I have a vague memory of who I was as a 27-year-old. I was definitely a work in progress, as many of us are in our 20's as we try and figure out who we are and our place in the world. I had been out of school five years, and motherhood was still two years away. I managed a Member Relations Department for a small HMO and volunteered as a counselor at Planned Parenthood. I was in a book club, we went to art movie houses, and on the weekends we hiked in the Cascades. We had a group of friends that we are still close to today. My kids are now in their early 20's and they, too, are in the process of figuring out who they are. Matthew would have turned 25 this coming January. By the time we were 25, we had been married for a year. Time is such an elusive concept. People far more intelligent than me have spent years trying to understand and explain it. But my point is just how quickly it is all going.
Sometimes I see a young mom with the same configuration of kids as ours--two little boys and a baby girl. I always sneak an extra glance in their direction, as I'm flooded with memories of my own kids. Those weren't the easiest of times, especially when I had three kids under the age of five. But of course, looking back now from my mature vantage point, I want to reach over to that mom and gently touch her arm and tell her to savor these moments. I want to tell her that it passes by so quickly and that before you know it they will be teenagers and soon after that out of the house. But of course, I know how unappreciated comments like that are when you are at the center of the vortex of child rearing.
I think what drew me back to that particular moment in the kitchen last week was the stillness of the house. As anyone who has kids knows, there is no stillness when you have children. For so many years our house was full of noise and laughter and tears and commotion, and now it's quiet again. When I leave the house to go to work, it is in the same condition when I come home. Towels are on the rack, dishes are in the dishwasher, and beds are made. When I come home from work, my evening is my own (along with my husband). I can read a book, I can watch a show, I can go to a lecture. Dinners are less of a production and yes, I will admit it, after years of always insisting we sit together at the table as a family, we will now often eat in front of the TV.

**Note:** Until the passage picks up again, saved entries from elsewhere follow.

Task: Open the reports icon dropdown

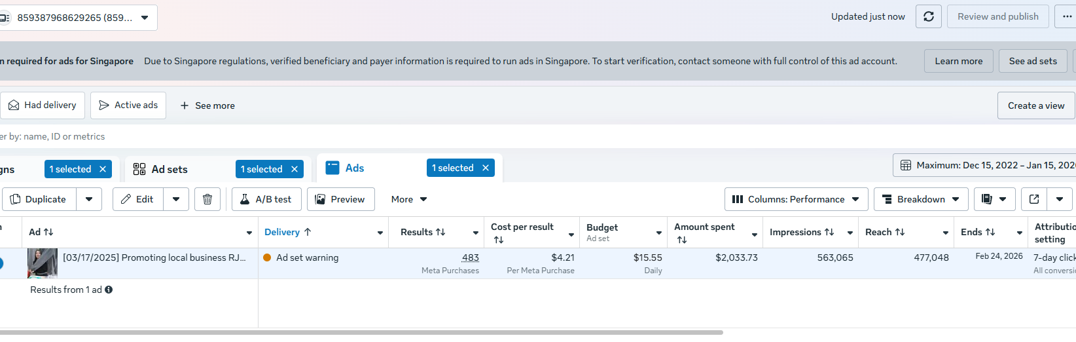Action: click(994, 199)
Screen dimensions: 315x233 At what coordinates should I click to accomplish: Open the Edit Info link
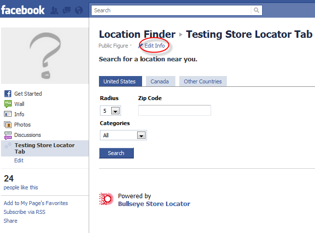pos(154,46)

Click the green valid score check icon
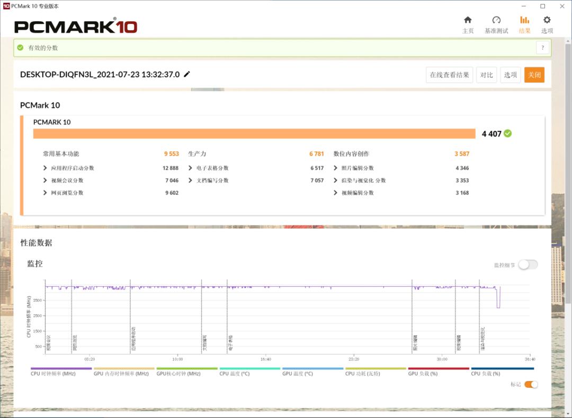20,48
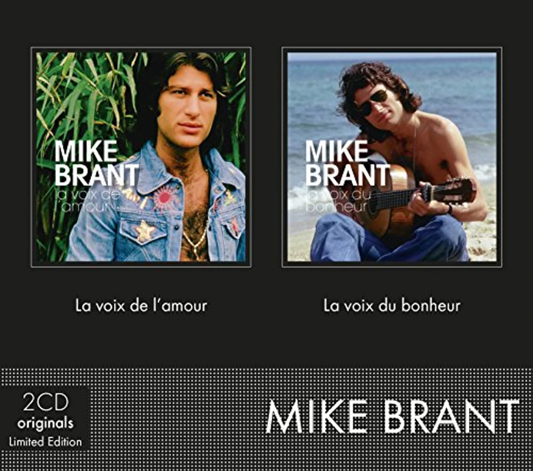Click the MIKE BRANT title on left cover

click(x=96, y=163)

Much has been written about the empty nest. I've read some beautiful, heartfelt essays about it and have welled up in agreement. The chapter of active child rearing closes, and a new one begins. That's the way it should be. That's what we aim for when we take that commitment to have children. We want them to be independent, contributing members of society...and we want them to be happy. My kids are making their way in the world, which is as it should be. It hasn'y been easy for them these past three years after losing their brother, but I'm proud of who they are. I look forward to seeing what they will do with their lives, and I'm learning to let go as they make their own ways. I'm also learning to reclaim my own life as I enter this next chapter.

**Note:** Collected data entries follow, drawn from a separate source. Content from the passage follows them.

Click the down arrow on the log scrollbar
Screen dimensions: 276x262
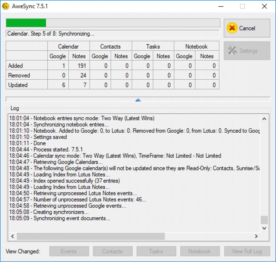264,228
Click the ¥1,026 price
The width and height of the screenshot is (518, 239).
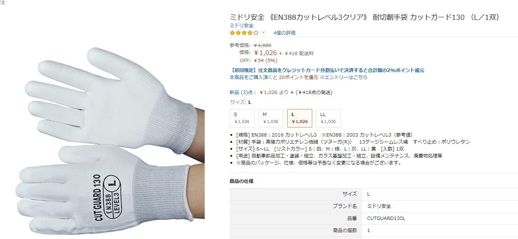click(x=265, y=53)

Below is one of my favorite Linda Pastan poems which beautifully captures a moment in time. I hope you enjoy it:
The Happiest Day
It was early May, I think
a moment of lilac or dogwood
When so many promises are made
it hardly matters if a few are broken.
My mother and father still hovered
in the background, part of the scenery
like the houses I had grown up in,
and if they would be torn down later
that was something I knew
but didn’t believe. Our children were asleep
or playing, the youngest as new
as the new smell of the lilacs,
and how could I have guessed
their roots were shallow
and would be easily transplanted.
I didn’t even guess that I was happy.
The small irritations that are like salt
on melon were what I dwelt on,
though in truth they simply
made the fruit taste sweeter.
So we sat on the porch
in the cool morning, sipping
hot coffee. Behind the news of the day—
strikes and small wars, a fire somewhere—
I could see the top of your dark head
and thought not of public conflagrations
but of how it would feel on my bare shoulder.
If someone could stop the camera then. . .
If someone could stop the camera
and ask me: are you happy?
perhaps I would have noticed
how the morning shone in the reflected
color of lilac. Yes, I might have said
and offered a steaming cup of coffee.